* [What to work on]
Go through the records and give the number of lines that include "cursor", with nothing else.

* [Source data]
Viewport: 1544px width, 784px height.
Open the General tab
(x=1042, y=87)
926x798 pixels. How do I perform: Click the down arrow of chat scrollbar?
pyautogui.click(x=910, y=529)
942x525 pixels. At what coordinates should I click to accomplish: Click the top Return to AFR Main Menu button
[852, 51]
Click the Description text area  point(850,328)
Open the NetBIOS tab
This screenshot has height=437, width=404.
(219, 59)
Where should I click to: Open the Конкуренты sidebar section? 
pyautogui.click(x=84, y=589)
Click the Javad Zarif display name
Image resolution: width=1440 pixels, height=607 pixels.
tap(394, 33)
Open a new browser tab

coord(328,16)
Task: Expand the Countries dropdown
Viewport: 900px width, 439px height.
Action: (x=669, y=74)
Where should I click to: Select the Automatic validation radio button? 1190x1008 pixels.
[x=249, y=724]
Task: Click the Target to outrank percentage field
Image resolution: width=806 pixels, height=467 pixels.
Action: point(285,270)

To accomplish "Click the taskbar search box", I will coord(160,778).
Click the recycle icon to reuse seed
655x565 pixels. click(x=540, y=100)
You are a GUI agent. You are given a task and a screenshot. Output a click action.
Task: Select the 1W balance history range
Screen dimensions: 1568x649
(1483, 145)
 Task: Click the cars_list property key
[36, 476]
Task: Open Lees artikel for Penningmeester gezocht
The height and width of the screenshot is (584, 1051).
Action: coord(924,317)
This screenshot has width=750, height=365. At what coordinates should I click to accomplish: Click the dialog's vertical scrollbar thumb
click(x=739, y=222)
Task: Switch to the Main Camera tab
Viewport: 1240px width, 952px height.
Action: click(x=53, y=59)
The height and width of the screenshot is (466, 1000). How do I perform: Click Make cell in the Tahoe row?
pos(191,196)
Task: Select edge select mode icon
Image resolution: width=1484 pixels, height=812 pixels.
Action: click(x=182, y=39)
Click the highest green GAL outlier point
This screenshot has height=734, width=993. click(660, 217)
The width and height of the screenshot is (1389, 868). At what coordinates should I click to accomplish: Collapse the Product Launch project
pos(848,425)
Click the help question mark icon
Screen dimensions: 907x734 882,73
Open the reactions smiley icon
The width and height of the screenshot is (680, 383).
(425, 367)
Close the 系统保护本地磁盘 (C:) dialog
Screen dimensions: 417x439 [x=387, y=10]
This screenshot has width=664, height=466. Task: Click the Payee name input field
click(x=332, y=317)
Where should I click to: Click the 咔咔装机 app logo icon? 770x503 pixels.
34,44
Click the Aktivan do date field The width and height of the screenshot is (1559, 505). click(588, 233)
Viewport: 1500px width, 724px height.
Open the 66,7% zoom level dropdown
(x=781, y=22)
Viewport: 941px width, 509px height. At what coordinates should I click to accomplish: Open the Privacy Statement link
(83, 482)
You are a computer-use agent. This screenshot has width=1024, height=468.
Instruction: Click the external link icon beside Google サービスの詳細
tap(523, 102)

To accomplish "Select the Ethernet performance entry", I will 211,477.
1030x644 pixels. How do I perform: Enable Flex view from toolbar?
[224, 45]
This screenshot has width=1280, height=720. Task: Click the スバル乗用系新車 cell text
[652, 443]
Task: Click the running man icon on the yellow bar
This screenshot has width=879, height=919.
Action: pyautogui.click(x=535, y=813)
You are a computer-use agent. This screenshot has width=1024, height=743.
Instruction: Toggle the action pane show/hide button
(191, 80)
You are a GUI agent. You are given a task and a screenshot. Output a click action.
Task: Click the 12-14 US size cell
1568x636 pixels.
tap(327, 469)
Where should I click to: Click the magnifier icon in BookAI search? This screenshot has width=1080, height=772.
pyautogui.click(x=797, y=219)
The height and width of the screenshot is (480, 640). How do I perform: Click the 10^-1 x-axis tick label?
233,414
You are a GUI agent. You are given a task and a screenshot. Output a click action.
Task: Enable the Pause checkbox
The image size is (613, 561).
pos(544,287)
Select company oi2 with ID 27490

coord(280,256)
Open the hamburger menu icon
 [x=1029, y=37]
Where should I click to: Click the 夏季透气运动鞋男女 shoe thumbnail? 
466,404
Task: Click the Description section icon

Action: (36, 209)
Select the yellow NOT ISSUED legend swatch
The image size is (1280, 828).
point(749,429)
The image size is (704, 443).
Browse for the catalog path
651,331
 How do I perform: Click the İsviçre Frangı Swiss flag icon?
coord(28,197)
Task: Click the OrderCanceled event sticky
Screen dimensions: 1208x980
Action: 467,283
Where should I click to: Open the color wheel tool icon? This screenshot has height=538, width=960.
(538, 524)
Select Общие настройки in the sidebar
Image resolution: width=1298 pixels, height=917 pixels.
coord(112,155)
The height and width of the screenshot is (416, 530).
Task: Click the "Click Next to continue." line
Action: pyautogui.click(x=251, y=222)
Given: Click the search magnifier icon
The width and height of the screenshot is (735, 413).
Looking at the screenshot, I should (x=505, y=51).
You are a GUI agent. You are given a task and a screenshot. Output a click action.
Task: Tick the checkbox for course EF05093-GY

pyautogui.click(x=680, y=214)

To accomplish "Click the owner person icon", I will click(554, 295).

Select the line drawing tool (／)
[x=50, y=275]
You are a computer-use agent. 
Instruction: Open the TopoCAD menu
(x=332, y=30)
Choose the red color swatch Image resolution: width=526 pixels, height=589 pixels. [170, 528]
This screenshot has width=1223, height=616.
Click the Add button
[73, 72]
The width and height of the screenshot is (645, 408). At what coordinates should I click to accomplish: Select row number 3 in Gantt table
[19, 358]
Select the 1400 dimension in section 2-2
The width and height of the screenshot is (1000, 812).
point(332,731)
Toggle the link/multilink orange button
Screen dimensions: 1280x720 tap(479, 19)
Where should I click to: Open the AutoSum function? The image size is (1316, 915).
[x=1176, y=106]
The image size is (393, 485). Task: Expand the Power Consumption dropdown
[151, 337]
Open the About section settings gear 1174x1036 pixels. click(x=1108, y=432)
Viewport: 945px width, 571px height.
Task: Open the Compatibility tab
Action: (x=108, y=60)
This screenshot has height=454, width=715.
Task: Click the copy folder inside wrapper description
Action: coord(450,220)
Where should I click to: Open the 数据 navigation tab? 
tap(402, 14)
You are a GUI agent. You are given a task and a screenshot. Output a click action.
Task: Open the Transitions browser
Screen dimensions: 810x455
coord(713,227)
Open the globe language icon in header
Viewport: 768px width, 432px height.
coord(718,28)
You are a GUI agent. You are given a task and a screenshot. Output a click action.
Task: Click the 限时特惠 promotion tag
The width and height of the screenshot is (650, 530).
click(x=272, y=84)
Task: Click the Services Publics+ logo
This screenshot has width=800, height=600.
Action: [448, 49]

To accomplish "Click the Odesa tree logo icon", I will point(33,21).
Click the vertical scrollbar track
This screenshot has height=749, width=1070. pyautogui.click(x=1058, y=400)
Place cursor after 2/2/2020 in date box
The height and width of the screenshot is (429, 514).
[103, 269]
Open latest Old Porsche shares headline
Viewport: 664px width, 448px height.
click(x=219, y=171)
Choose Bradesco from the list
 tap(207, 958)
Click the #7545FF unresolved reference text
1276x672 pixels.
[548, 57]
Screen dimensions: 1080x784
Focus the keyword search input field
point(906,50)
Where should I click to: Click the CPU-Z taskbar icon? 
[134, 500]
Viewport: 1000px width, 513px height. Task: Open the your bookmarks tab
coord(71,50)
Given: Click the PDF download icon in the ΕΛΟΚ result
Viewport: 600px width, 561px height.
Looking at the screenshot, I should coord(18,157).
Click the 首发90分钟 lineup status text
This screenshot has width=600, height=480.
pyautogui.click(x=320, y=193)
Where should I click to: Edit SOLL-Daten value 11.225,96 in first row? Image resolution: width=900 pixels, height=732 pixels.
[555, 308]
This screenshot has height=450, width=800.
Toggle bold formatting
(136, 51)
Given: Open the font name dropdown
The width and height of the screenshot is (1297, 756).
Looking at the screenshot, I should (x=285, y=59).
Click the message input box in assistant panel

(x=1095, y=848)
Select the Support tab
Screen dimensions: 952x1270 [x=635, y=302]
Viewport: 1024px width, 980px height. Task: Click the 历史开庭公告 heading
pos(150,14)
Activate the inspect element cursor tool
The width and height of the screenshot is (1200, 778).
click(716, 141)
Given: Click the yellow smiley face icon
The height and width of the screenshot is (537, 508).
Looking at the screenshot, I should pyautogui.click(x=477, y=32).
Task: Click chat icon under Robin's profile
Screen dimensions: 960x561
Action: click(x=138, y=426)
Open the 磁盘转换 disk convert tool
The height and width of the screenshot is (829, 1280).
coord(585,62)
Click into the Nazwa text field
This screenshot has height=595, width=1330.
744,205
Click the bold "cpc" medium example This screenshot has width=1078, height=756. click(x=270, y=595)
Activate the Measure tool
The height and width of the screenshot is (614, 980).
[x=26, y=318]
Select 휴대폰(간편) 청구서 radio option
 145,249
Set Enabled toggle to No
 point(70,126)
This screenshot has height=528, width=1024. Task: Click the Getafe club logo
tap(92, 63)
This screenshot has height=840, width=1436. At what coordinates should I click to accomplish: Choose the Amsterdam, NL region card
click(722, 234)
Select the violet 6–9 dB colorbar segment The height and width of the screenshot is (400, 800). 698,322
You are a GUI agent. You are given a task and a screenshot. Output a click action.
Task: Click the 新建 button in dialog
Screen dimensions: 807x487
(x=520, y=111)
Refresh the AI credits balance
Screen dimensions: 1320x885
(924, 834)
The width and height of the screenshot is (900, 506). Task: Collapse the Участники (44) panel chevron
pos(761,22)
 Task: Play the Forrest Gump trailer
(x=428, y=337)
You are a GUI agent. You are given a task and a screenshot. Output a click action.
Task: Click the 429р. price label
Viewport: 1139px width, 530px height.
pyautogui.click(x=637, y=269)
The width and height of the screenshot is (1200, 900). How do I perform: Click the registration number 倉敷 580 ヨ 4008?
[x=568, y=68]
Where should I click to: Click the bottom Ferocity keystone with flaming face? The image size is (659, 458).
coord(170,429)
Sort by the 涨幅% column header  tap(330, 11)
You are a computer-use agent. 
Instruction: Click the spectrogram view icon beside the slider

* [Exercise result]
2